MATERIAL TO PROCESS:
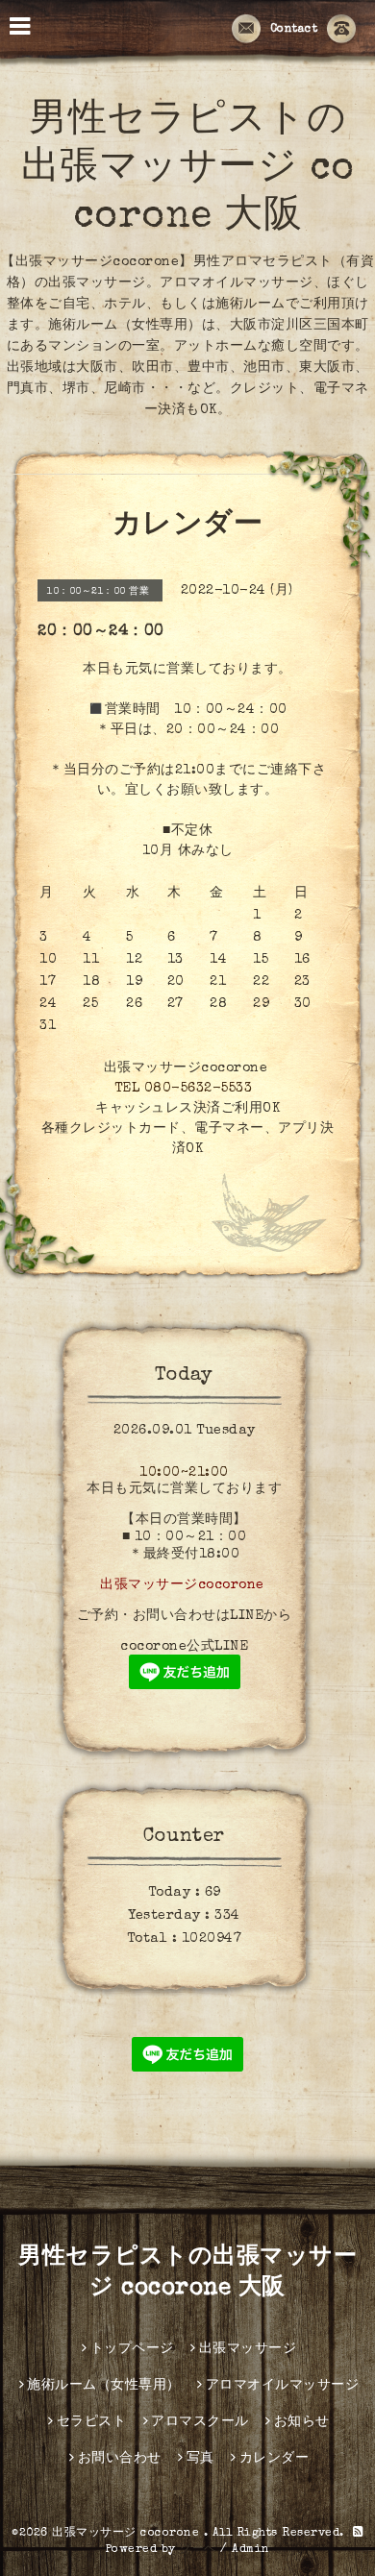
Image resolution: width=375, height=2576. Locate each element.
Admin (251, 2550)
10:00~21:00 (184, 1473)
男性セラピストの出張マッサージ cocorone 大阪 (188, 170)
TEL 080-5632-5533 (183, 1088)
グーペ (198, 2550)
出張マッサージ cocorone (128, 2533)
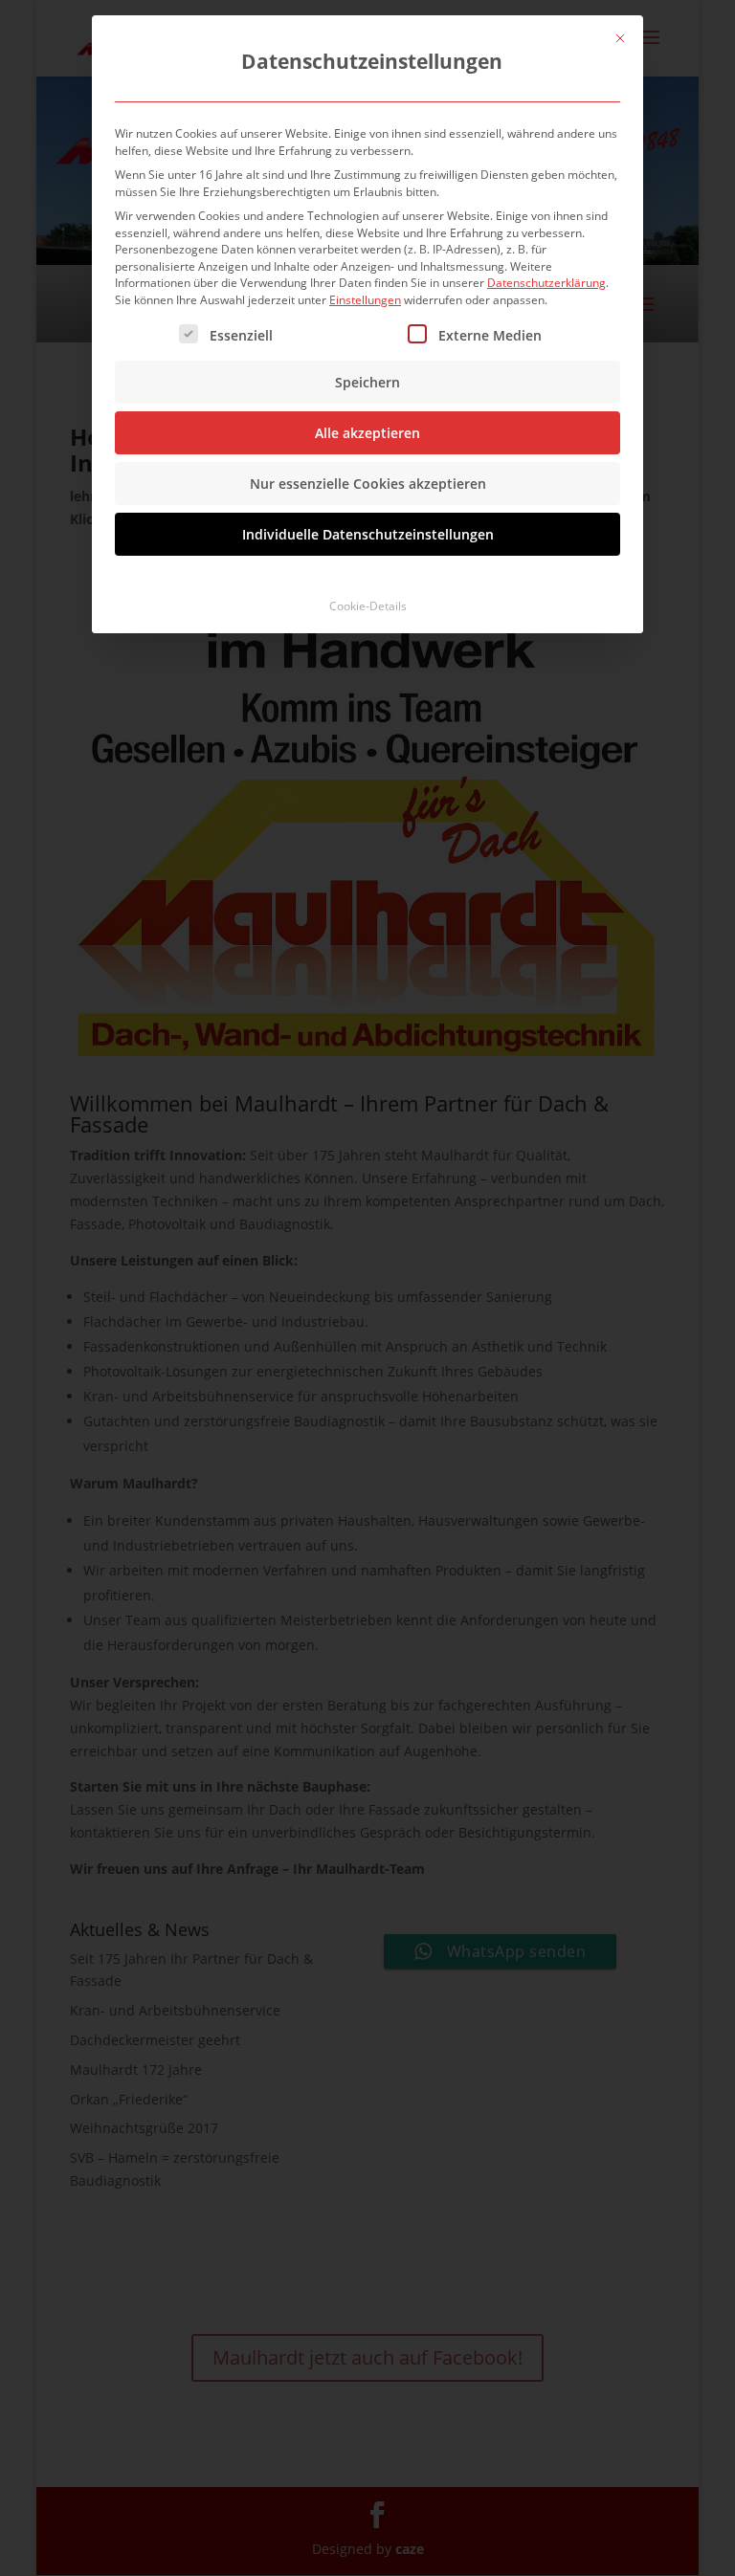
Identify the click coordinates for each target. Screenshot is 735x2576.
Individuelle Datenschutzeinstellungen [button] (368, 534)
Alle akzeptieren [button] (367, 433)
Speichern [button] (367, 382)
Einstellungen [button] (365, 300)
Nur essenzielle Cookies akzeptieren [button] (368, 483)
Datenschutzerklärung (546, 283)
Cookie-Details (368, 606)
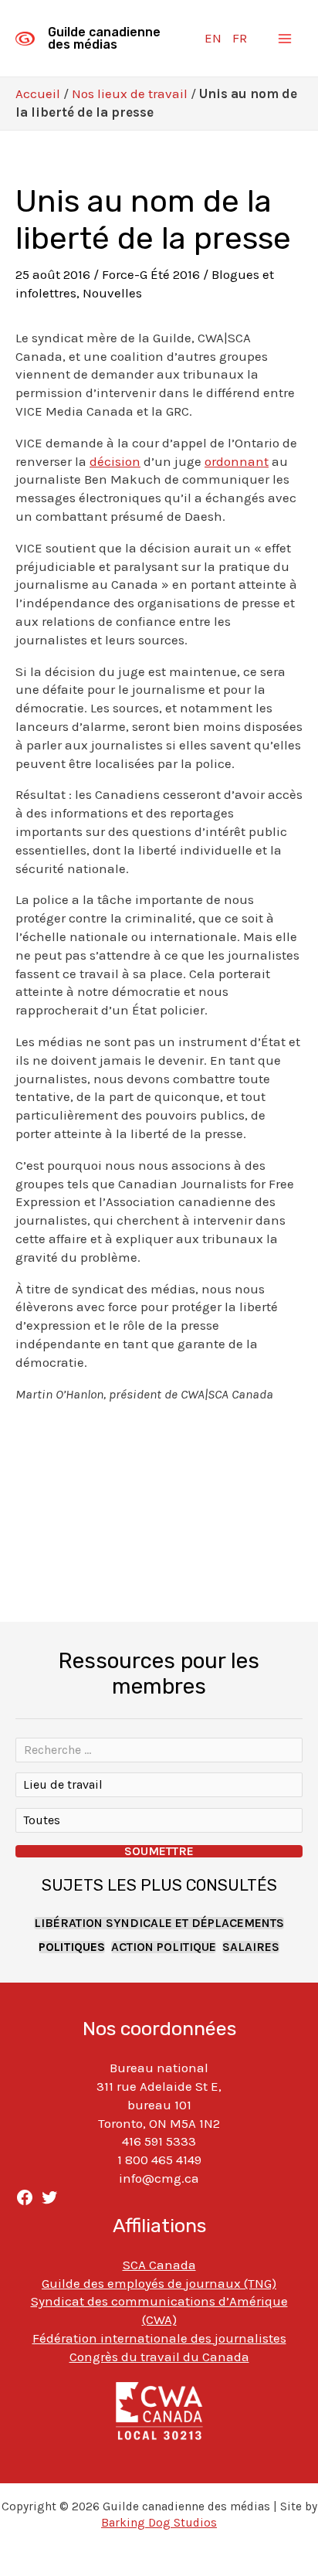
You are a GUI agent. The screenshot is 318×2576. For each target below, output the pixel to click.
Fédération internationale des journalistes (159, 2338)
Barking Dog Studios (159, 2523)
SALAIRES (250, 1947)
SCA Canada (159, 2264)
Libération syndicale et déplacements (159, 1923)
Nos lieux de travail (130, 93)
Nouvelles (112, 293)
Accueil (37, 93)
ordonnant (237, 461)
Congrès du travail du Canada (159, 2356)
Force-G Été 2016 (151, 274)
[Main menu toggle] (285, 38)
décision (115, 461)
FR (239, 38)
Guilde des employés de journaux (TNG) (159, 2283)
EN (213, 38)
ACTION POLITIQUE (163, 1947)
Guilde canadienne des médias (104, 38)
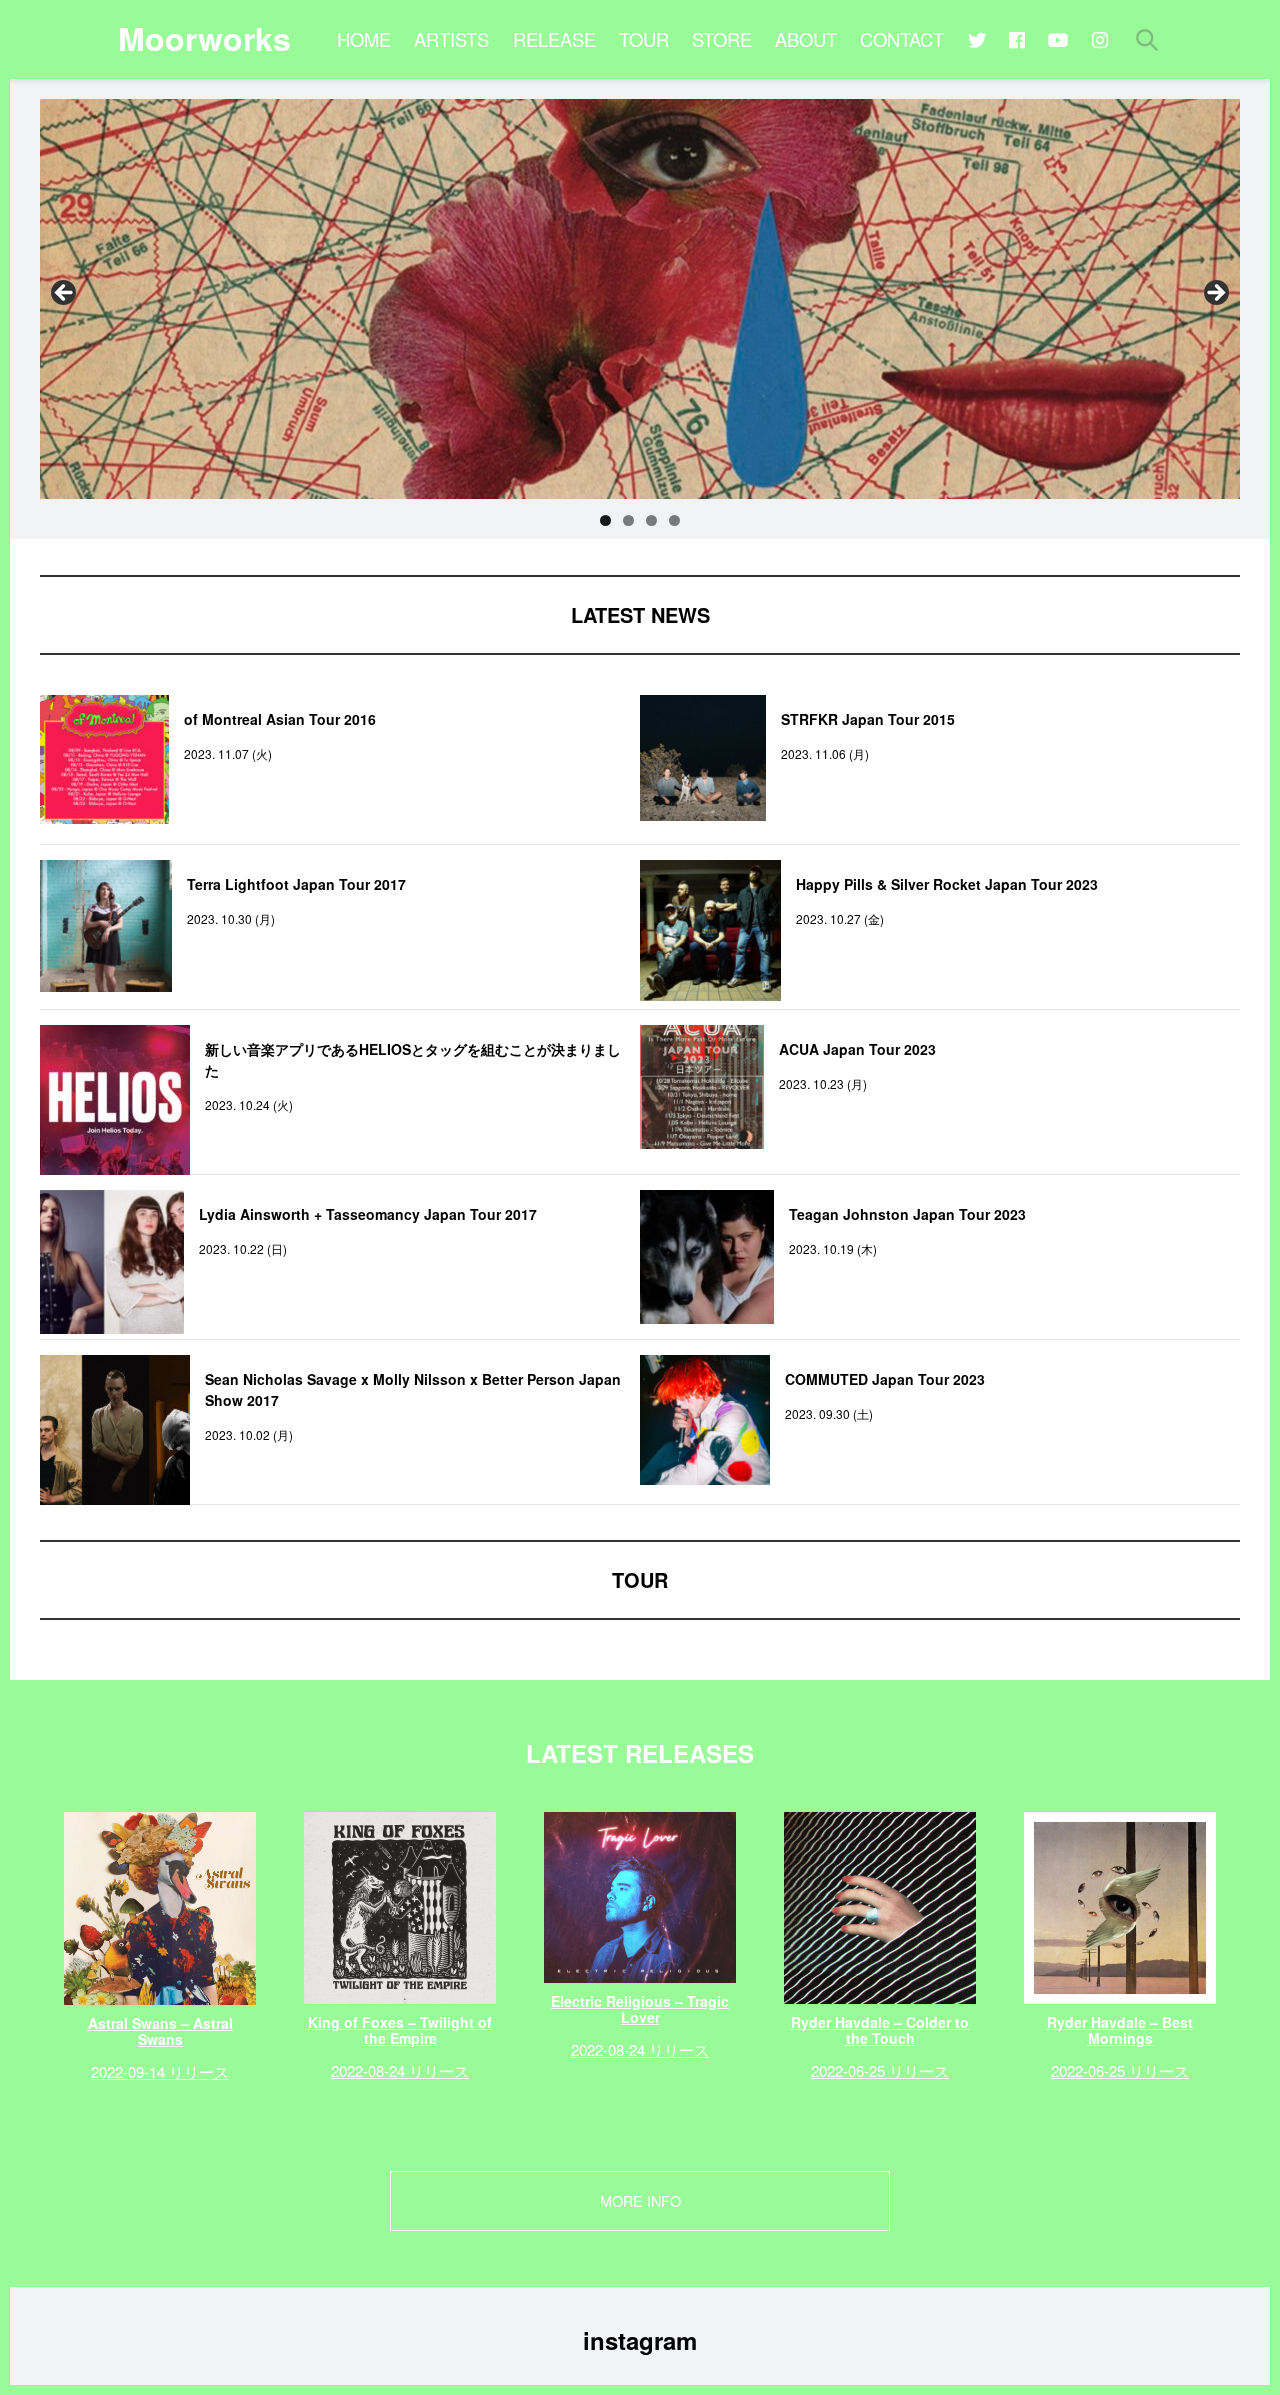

THE TASK:
Give back exactly the lines from the line with "Identify the click" through the end of the material above, inclusive, with no pictures.

ANSWER FOR THIS EXERCISE:
Identify the click coordinates for each target. Screenshot is 735x2576.
Individuelle Datenschutzeinstellungen [button] (368, 534)
Alle akzeptieren [button] (367, 433)
Speichern [button] (367, 382)
Einstellungen [button] (365, 300)
Nur essenzielle Cookies akzeptieren [button] (368, 483)
Datenschutzerklärung (546, 283)
Cookie-Details (368, 606)
You are a GUI agent. The screenshot is 318×2576. For each target below, output the pixel to click.
Fédération internationale des journalistes (159, 2338)
Barking Dog Studios (159, 2523)
SALAIRES (250, 1947)
SCA Canada (159, 2264)
Libération syndicale et déplacements (159, 1923)
Nos lieux de travail (130, 93)
Nouvelles (112, 293)
Accueil (37, 93)
ordonnant (237, 461)
Congrès du travail du Canada (159, 2356)
Force-G Été 2016 (151, 274)
[Main menu toggle] (285, 38)
décision (115, 461)
FR (239, 38)
Guilde des employés de journaux (TNG) (159, 2283)
EN (213, 38)
ACTION POLITIQUE (163, 1947)
Guilde canadienne des médias (104, 38)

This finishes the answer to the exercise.